** START **

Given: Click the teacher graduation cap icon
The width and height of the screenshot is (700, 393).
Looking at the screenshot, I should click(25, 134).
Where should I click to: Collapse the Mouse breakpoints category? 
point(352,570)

** END **
** START **

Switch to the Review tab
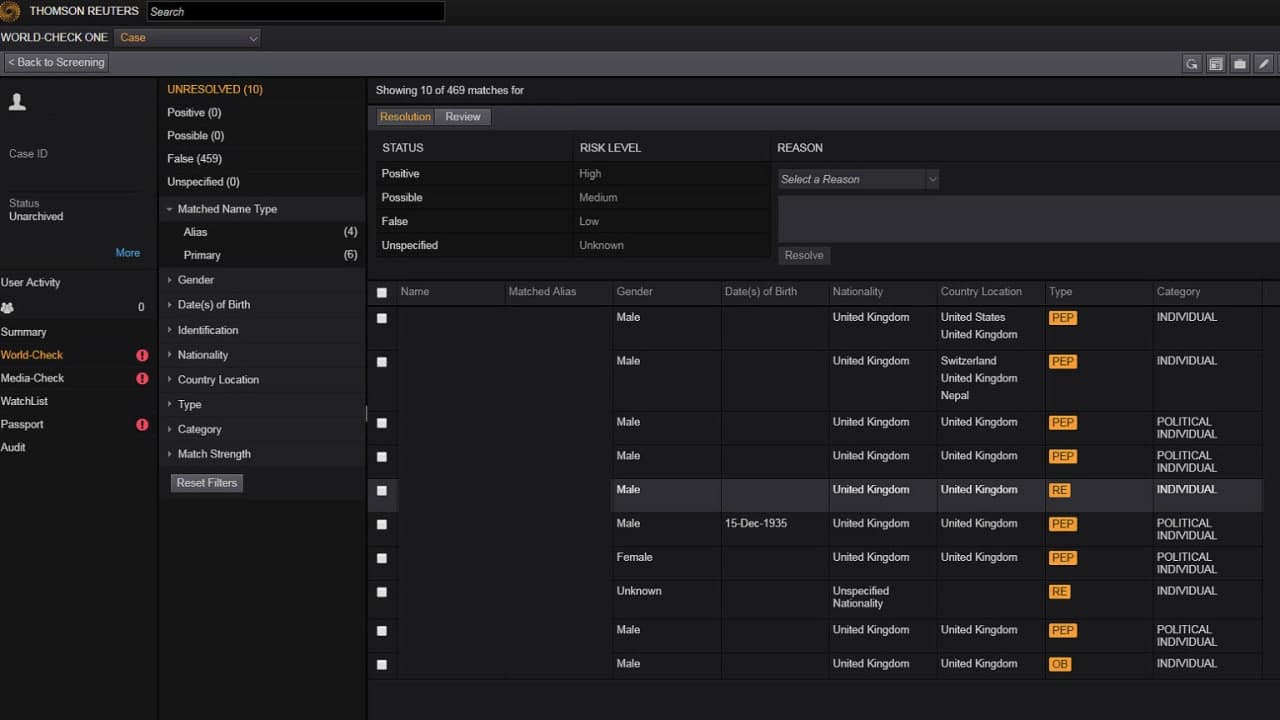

** END **

Reproduce the lines of the records verbatim, starting at the line that contains "Given: Click the teacher graduation cap icon" and ending at the line that contains "point(352,570)".

ANSWER TO THE TASK:
Given: Click the teacher graduation cap icon
The width and height of the screenshot is (700, 393).
Looking at the screenshot, I should click(25, 134).
Where should I click to: Collapse the Mouse breakpoints category? 
point(352,570)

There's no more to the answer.